That everyone knows everything there is to know about public transport is a completely false perception. Yet much of what is proposed about public transport is based on such misperceptions not about the realities of supply and demand, particularly in rural areas. This was seen clearly in the Forest Inhabitants Travel Survey (FITS) undertaken as part of the MERGeS project.
The Survey Sample
FITS attracted 440 responses. 392 were complete and usable based on the single District of the Forest of Dean. Respondents were spread across the district. 74% respondents were working either full-time, part-time or self-employed. Overall compared to ONS data, it contains a broad cross-section of the population upon which to base firm conclusions.
The data was analysed as the whole or three aggregated categories of towns (the 4 towns), villages (the 20 major villages in the district) and hamlets (the remaining areas where there are houses but may not typically have a recognisable centre). That aggregation and the whole raises questions about many of the current assumptions about rural travel needs.
Consider Certainty First
For public transport to be more attractive, travellers need to know when it will arrive and that it will keep to schedule. Having a single ticket for the journey or a reservable seat are the least of their worries compared to these. Cost of ticket, not crowded and quality waiting areas are secondary to the timing.

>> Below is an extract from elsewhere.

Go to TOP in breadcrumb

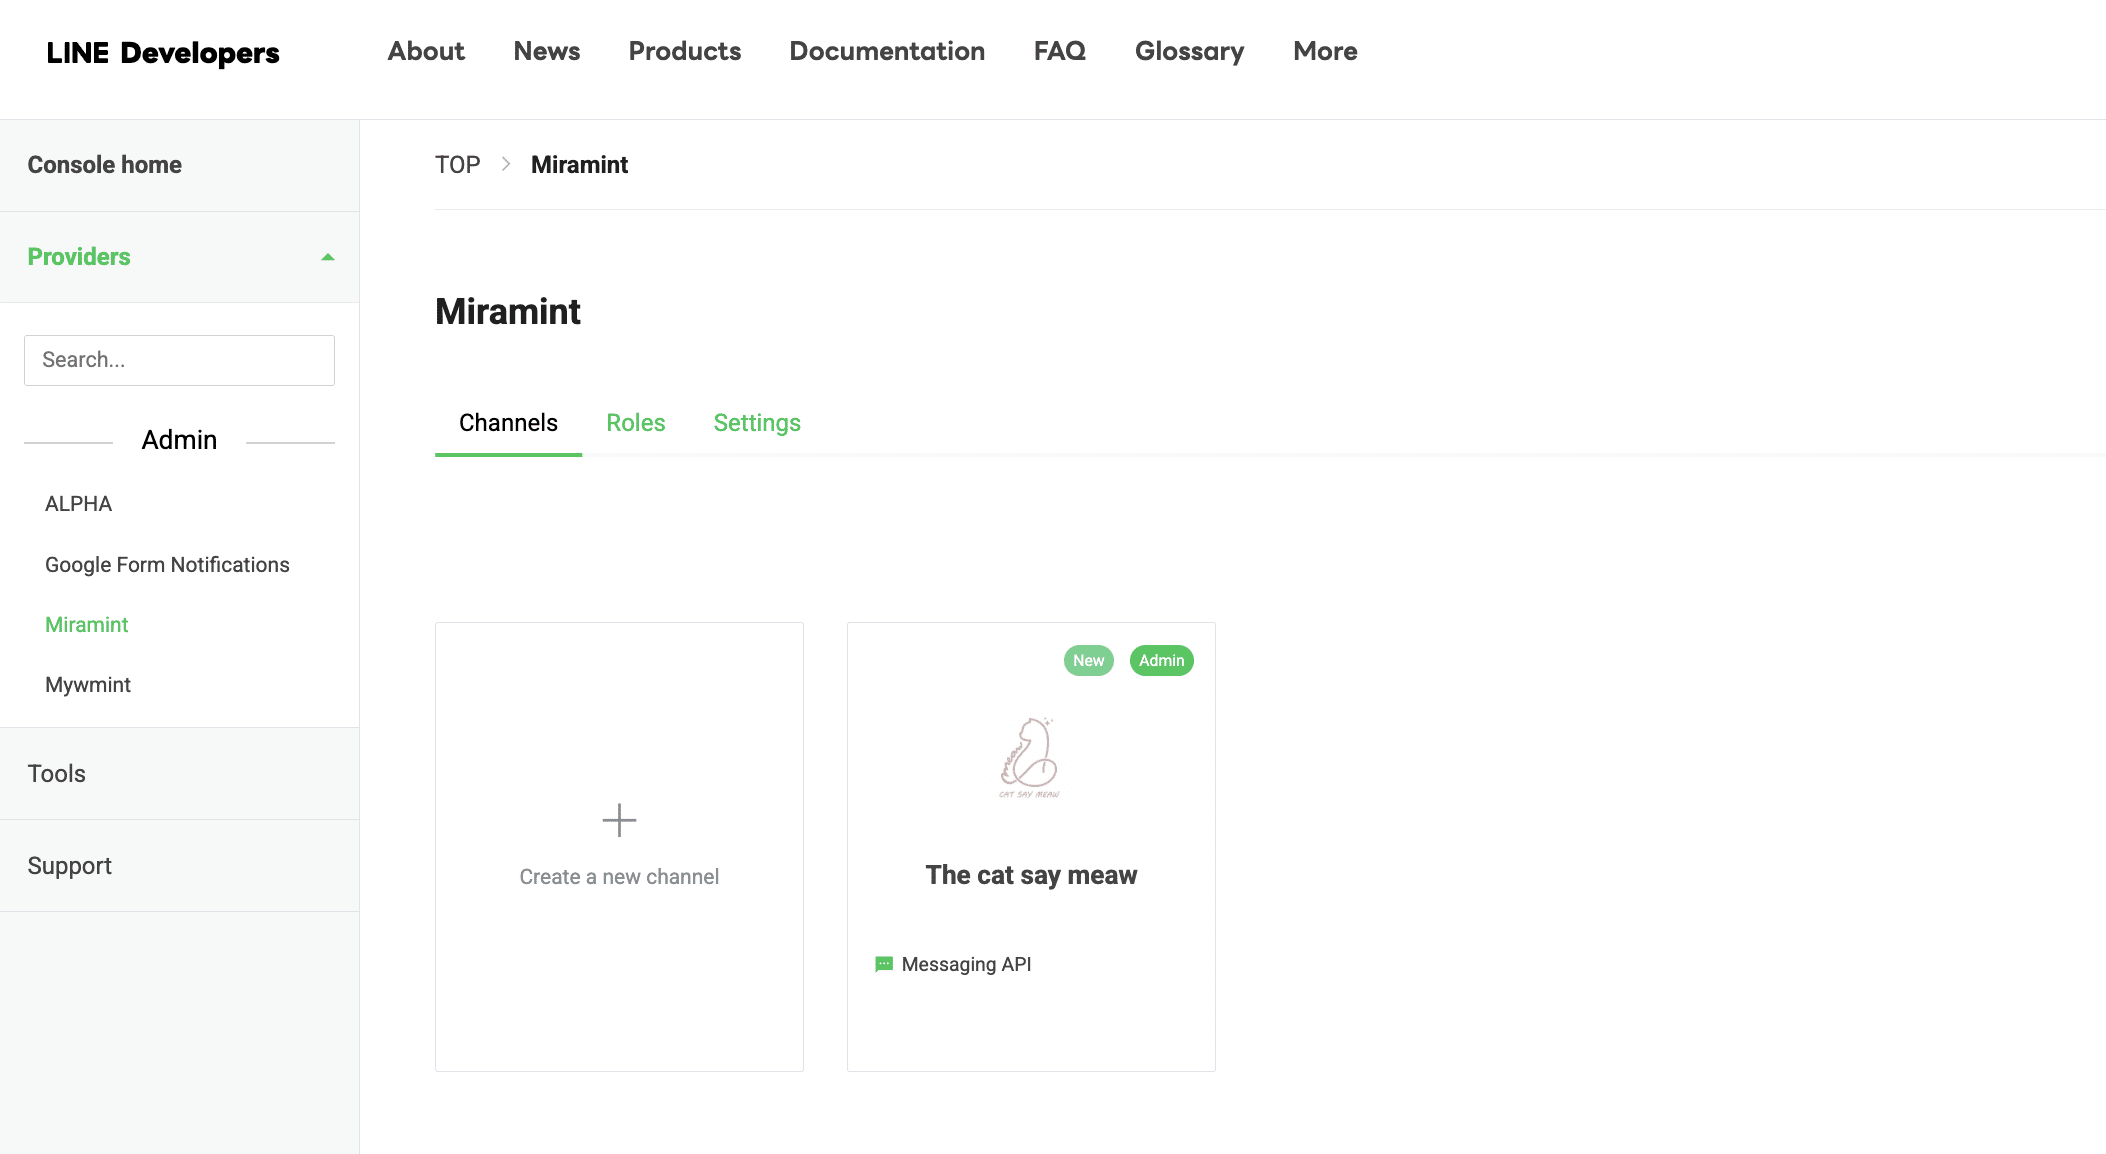click(457, 165)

When asked to rank 5 factors:
- Time of arrival and departure is the highest. 40% ranked it first and 25% second.
- Frequency of service is ranked second perhaps as a fallback to the first.
- Affordability is ranked third with a split between those where it was the most important factor and those putting it bottom.
- Towns are less concerned about time of day than other settlements, but overall, it was the fourth ranked.
- 40% of respondents ranked no need to change between services last.
What Powers Change in Usage?
What would make bus services more attractive is that they go to more places. But provide and they will come is a commercially naïve approach. Give them the opportunity to book them and they will come provides certainty for the traveller and the operator.
19.2% of respondents were honest enough to say that nothing would make them use their car less. What would for the 80%, is bus services closer to destination (leaving and arriving), getting there on time and increased frequency.
Real Rural Transport Perceptions
Potential users need certainty of service and desire flexibility in the network that gets them where they want to go in a known timely manner. It does not need to be a direct service as the need to change is a recognised trade-off to create a functional network integrating with other transport networks. Fully understanding and resolving these supply perceptions and the population that use buses weekly will increase from its current c10%.
FITS was undertaken as part of Rural Techs MERGeS project funded by the Geospatial Commission’s Innovate UK SBRI competition: Using geospatial data to solve transport challenges phase 1. The Geospatial Commission & Innovate UK do not endorse any of the findings or positions.